Abstract
The aim of the present paper is to present the methodology of the molecular descriptors family (MDF) as an integrative tool in molecular modeling and its abilities as a multivariate QSAR/QSPR modeling tool. An algorithm for extracting useful information from the topological and geometrical representation of chemical compounds was developed and integrated to calculate MDF members. The MDF methodology was implemented and the software is available online (http://l.academicdirect.org/Chemistry/SARs/MDF_SARs/). This integrative tool was developed in order to maximize performance, functionality, efficiency and portability. The MDF methodology is able to provide reliable and valid multiple linear regression models. Furthermore, in many cases, the MDF models were better than the published results in the literature in terms of correlation coefficients (statistically significant Steiger’s Z test at a significance level of 5%) and/or in terms of values of information criteria and Kubinyi function.

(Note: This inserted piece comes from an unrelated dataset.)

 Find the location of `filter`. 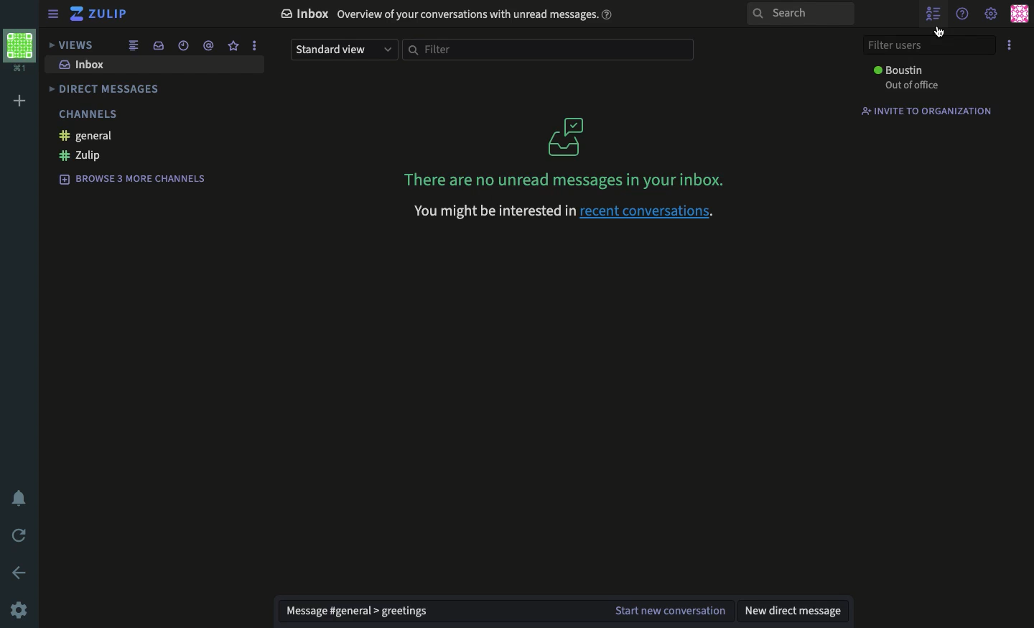

filter is located at coordinates (549, 50).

The MDF methodology developed and implemented as a platform for investigating and characterizing quantitative relationships between the chemical structure and the activity/property of active compounds was used on more than 50 study cases. In almost all cases, the methodology allowed obtaining of QSAR/QSPR models improved in explanatory power of structure-activity and structure-property relationships. The algorithms applied in the computation of geometric and topological descriptors (useful in modeling physicochemical or biological properties of molecules) and those used in searching for reliable and valid multiple linear regression models certain enrich the pool of low-cost low-time drug design tools.
Keywords: Information criteria, model generation, model validation, molecular descriptors family (MDF), quantitative structure-activity relationships (QSAR), quantitative structure-property relationships (QSPR).